The great rising of the GameStop stock - Economics Article Blog
Aiden Cunningham
Mr. Roddy
IHSS
1 February 2021
The great rising of GameStop
In recent times, the stock for the previously very popular store GameStop has been going down quite a bit, going down from the $50 it was in 2008 to the $4 it was just a few months ago, and people were worrying that it would go out of business. Specifically the people of Reddit, and it just so happened that there was enough of them wanting the store they shopped at so much to stay in business, they could just about save it. So what did they do? They all gathered together, and around January 12, they all started buying GameStop stocks. In the course of just about three-quarters of a month, the GameStop stock rose 8500%, from $4 to $347. This, while being great for GameStop, was devastating for people who were short-selling the GameStop stock. People who had bet that the GameStop stock would go down lost a total of about $13 billion in this past month alone. Since then, the act of several people getting together and all buying a stock at once, which has been illegal for quite some time, is now being enforced against on most popular trading websites.

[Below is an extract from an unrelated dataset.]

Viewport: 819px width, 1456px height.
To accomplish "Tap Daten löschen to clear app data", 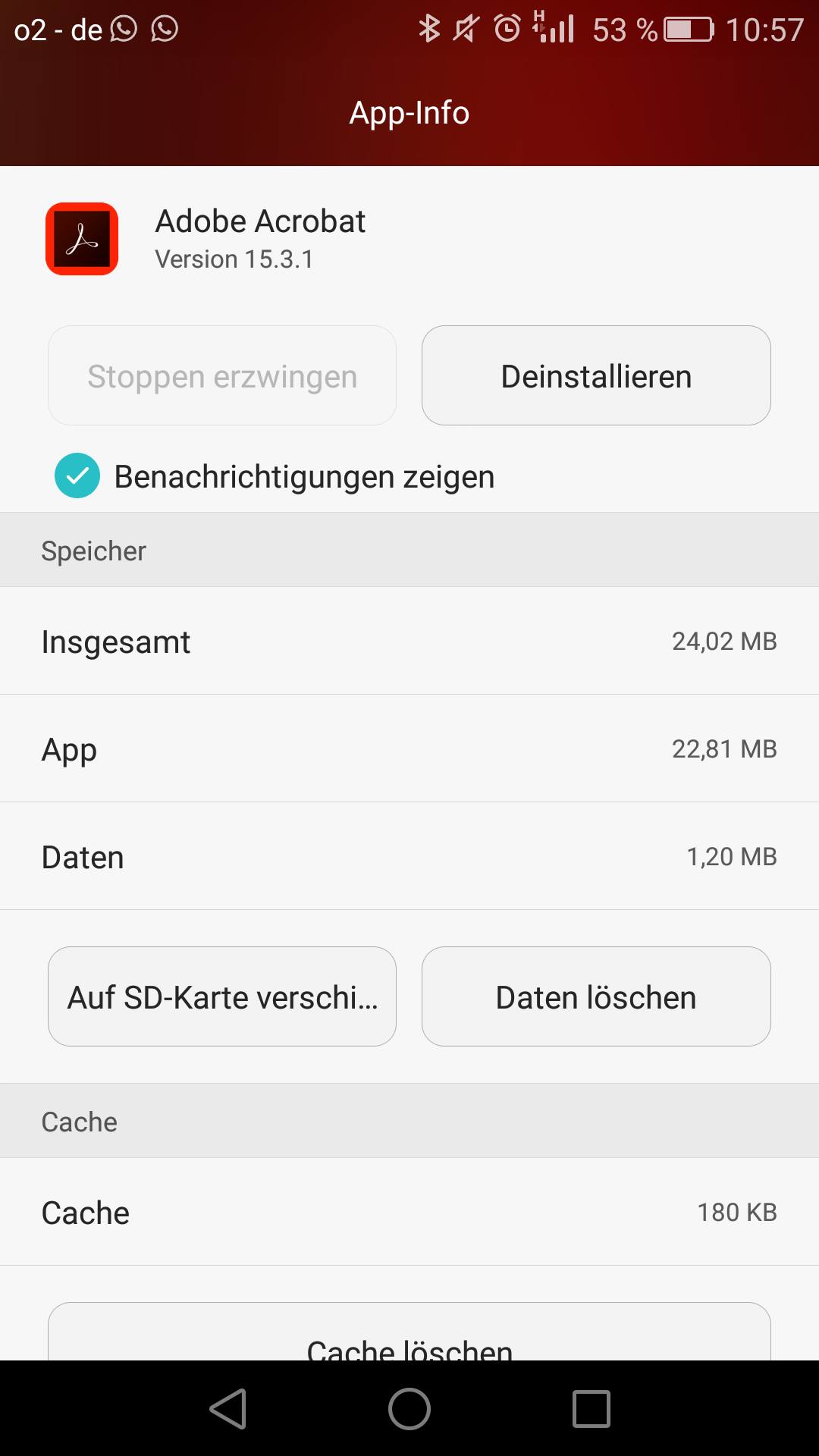I will (x=596, y=997).
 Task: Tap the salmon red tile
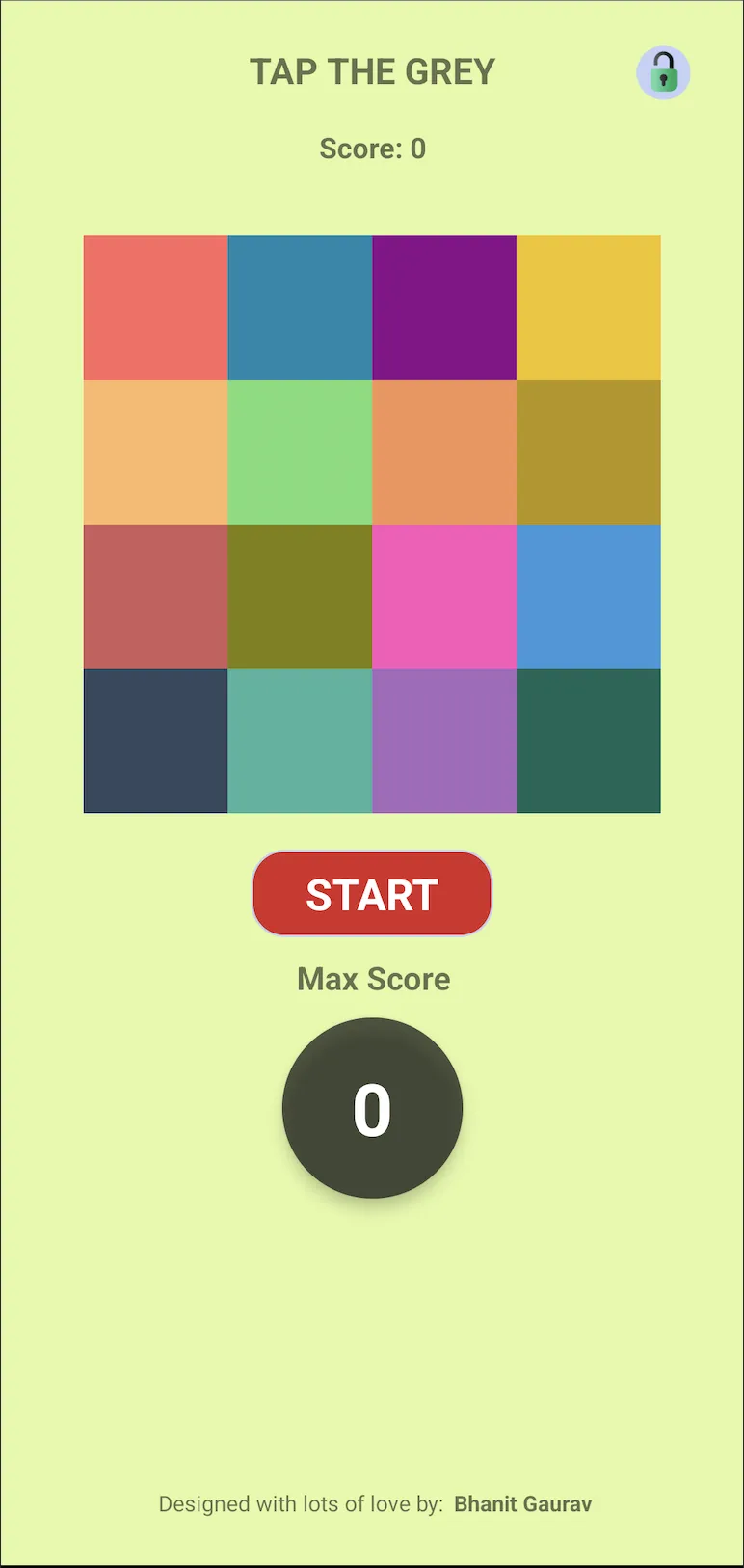(x=155, y=308)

I feel like this is an important article to economics because it shows just how quickly the stock market can change, and just how much the people have an influence on the economy. If a group of people can get together on a social media platform and cause a single stock to rise 8500% and cause $13 billion in losses for these businessmen who have done so much research, then the general public can easily do things to fix or break many of our modern systems. The stock trade is something that that is seen to go up about 0.1% every once in a while, so this is also way out of the usual. If I had bought two stocks of game stop two months ago for $8, today I would have about $680. Now imagine if major changes in the stock market happened more often than once every 80 years, it would be a major disruption for some and a major plus for others. This system of buying and selling parts of businesses around the world is quite a complex one, and you don’t really get into it until later in life, but I think that it would be great to use a simulator like Investopedia to learn more at a young age. Personally, I didn’t really know much about how the stock market worked until I was 13, and I learned mostly from the middle school Humanities teacher and my dad. This extremely quick rising of the stocks may be seen as good for the business, but I think that it can also cause the business to go more out of business, because when the people who originally frenzy investor start selling their stocks, the stock of that business is going to go way down. Possibly lower than it was previously, due to the people who were previously holding stocks selling when the stock was at its top, then the original frenzy investors start frenzy selling, and the business stock plunges lower then it ever has before. Overall, I believe that that a stable economy is much better than a frenzied one, even if people can make lots of money off that frenzy.
Works cited
Lipschultz, Bailey. “GameStop Sinks as Short Interest Drops, Retail Recalibrates.” Bloomberg.com, Bloomberg, Feb. 2021, www.bloomberg.com/news/articles/2021-02-01/gamestop-sinks-as-shorts-interest-drops-retail-looks-elsewhere Accessed 2 Feb. 2021.
“GameStop Corp. (GME : NYSE) Stock Price & News - Google Finance.” Google.com, Google Finance, 2011, www.google.com/finance/quote/GME:NYSE?sa=X&ved=2ahUKEwi91cfCvcvuAhWRQc0KHd7QAqsQ3ecFMAB6BAgBEBk Accessed 2 Feb. 2021.
Rani Molla. “How Much Short Sellers Lost in the GameStop Stock Rally.” Vox, Vox, 2 Feb. 2021, www.vox.com/recode/2021/2/2/22261097/gamestop-wallstreetbets-short-seller-hedge-funds-losses-robinhood#:~:text=Short%20sellers%20lost%20nearly%20%2413,data%20through%20market%20close%20Monday Accessed 2 Feb. 2021.